Start of EXTRACT PROVIDED

17 December – ‘Born of David’s line’

An account of the genealogy of Jesus the Messiah, the son of David, the son of Abraham. Abraham was the father of Isaac, and Isaac the father of Jacob, and Jacob the father of Judah and his brothers, and Judah the father of Perez and Zerah by Tamar, and Perez the father of Hezron, and Hezron the father of Aram, and Aram the father of Aminadab, and Aminadab the father of Nahshon, and Nahshon the father of Salmon, and Salmon the father of Boaz by Rahab, and Boaz the father of Obed by Ruth, and Obed the father of Jesse, and Jesse the father of King David.

And David was the father of Solomon by the wife of Uriah, and Solomon the father of Rehoboam, and Rehoboam the father of Abijah, and Abijah the father of Asaph, and Asaph the father of Jehoshaphat, and Jehoshaphat the father of Joram, and Joram the father of Uzziah, and Uzziah the father of Jotham, and Jotham the father of Ahaz, and Ahaz the father of Hezekiah, and Hezekiah the father of Manasseh, and Manasseh the father of Amos, and Amos the father of Josiah, and Josiah the father of Jechoniah and his brothers, at the time of the deportation to Babylon.

And after the deportation to Babylon: Jechoniah was the father of Salathiel, and Salathiel the father of Zerubbabel, and Zerubbabel the father of Abiud, and Abiud the father of Eliakim, and Eliakim the father of Azor, and Azor the father of Zadok, and Zadok the father of Achim, and Achim the father of Eliud, and Eliud the father of Eleazar, and Eleazar the father of Matthan, and Matthan the father of Jacob, and Jacob the father of Joseph the husband of Mary, of whom Jesus was born, who is called the Messiah.

End of EXTRACT PROVIDED

### GIVEN INSTRUCTION 1
Quote the lines of the records between the line holding "Click arrow icon next to Contraseña field" and the line holding "coord(111,9)", inclusive, reproducing each one unchanged.

Start of DATA IN THIS EXERCISE

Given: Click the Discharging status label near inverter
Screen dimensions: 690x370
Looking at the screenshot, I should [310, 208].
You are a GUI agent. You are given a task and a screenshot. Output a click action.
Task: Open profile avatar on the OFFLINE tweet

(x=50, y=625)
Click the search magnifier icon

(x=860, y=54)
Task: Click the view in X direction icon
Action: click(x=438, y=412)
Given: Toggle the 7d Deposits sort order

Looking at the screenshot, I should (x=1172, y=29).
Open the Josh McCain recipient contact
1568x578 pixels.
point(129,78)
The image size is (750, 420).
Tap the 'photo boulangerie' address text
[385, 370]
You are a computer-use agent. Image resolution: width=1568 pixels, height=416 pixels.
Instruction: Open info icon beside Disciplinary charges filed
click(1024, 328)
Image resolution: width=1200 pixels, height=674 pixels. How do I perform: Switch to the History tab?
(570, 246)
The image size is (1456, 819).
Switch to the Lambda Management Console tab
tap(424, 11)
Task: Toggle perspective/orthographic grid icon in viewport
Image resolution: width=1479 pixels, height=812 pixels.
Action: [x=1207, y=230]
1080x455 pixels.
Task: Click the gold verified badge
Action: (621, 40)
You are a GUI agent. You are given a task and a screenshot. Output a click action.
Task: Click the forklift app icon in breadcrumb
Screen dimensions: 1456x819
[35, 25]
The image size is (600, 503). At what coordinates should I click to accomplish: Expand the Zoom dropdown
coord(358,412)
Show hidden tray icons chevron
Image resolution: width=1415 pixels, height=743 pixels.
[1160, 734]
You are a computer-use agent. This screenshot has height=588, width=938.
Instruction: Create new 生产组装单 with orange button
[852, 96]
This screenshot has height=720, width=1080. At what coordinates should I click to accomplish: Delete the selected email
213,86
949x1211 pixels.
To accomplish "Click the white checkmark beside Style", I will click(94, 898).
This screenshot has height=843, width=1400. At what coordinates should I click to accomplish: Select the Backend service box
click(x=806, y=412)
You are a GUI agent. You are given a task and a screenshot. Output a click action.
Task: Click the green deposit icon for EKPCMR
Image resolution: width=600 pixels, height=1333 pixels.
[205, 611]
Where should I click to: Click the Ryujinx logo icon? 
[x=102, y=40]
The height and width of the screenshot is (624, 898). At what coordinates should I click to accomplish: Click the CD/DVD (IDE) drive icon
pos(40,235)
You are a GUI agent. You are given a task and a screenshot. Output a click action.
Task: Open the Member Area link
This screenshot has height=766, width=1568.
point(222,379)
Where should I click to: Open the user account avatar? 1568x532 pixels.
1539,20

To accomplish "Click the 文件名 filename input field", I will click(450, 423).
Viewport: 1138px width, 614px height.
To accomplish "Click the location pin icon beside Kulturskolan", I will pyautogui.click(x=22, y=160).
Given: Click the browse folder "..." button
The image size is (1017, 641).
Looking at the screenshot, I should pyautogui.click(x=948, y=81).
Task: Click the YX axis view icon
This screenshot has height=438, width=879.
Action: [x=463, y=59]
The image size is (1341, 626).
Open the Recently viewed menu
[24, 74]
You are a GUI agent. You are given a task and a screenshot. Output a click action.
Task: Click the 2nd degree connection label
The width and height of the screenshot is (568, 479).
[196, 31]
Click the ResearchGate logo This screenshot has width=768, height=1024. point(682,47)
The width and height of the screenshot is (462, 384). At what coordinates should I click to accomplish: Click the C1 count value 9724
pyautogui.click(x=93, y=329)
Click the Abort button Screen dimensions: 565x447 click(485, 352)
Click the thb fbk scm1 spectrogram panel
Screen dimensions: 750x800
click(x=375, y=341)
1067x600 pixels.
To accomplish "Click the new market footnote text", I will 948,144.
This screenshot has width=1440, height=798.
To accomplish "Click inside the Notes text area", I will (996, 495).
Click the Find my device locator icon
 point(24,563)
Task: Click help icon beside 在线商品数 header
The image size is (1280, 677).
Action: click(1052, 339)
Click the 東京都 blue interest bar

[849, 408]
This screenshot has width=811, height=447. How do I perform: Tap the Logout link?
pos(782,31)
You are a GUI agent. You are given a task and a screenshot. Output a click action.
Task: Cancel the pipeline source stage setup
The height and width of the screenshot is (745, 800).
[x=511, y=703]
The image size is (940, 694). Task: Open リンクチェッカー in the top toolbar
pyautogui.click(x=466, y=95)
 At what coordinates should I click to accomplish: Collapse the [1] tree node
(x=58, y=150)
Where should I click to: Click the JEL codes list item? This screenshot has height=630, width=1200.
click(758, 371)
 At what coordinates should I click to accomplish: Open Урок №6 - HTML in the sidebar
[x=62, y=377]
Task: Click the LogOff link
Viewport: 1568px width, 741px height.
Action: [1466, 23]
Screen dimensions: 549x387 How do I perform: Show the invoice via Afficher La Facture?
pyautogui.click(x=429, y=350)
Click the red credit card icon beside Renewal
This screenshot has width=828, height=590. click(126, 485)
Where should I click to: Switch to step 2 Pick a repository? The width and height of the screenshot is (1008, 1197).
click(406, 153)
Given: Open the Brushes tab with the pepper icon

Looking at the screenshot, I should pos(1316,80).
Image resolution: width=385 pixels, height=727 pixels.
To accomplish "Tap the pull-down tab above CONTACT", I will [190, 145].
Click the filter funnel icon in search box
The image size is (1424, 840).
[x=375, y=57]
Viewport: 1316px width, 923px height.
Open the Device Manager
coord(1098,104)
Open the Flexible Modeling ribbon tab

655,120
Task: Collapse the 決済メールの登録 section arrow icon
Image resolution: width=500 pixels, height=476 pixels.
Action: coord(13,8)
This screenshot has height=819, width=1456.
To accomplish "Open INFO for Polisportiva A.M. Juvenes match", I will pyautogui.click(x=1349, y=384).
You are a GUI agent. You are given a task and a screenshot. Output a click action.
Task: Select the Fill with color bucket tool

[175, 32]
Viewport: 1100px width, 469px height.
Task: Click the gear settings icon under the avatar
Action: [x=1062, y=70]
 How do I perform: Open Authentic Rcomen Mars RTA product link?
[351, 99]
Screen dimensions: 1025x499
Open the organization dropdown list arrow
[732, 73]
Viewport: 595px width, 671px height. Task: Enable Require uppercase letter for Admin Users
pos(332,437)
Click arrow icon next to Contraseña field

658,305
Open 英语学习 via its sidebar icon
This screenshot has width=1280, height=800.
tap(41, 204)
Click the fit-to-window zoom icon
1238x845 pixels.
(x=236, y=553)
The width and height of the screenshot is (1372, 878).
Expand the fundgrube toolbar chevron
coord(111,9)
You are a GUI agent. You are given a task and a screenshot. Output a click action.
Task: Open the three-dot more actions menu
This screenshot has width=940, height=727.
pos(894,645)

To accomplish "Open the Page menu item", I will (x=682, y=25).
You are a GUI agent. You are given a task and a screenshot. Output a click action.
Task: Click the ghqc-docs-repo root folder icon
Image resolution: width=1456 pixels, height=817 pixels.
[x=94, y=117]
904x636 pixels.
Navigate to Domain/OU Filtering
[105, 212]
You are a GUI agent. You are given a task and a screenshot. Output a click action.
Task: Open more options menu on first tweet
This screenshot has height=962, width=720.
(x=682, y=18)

End of DATA IN THIS EXERCISE

### GIVEN INSTRUCTION 2
Print the genealogy passage between "An account of" and "of King David.", inclusive, word for word.

### TASK RESULT 1
Click arrow icon next to Contraseña field

658,305
Open 英语学习 via its sidebar icon
This screenshot has width=1280, height=800.
tap(41, 204)
Click the fit-to-window zoom icon
1238x845 pixels.
(x=236, y=553)
The width and height of the screenshot is (1372, 878).
Expand the fundgrube toolbar chevron
coord(111,9)

### TASK RESULT 2
An account of the genealogy of Jesus the Messiah, the son of David, the son of Abraham. Abraham was the father of Isaac, and Isaac the father of Jacob, and Jacob the father of Judah and his brothers, and Judah the father of Perez and Zerah by Tamar, and Perez the father of Hezron, and Hezron the father of Aram, and Aram the father of Aminadab, and Aminadab the father of Nahshon, and Nahshon the father of Salmon, and Salmon the father of Boaz by Rahab, and Boaz the father of Obed by Ruth, and Obed the father of Jesse, and Jesse the father of King David.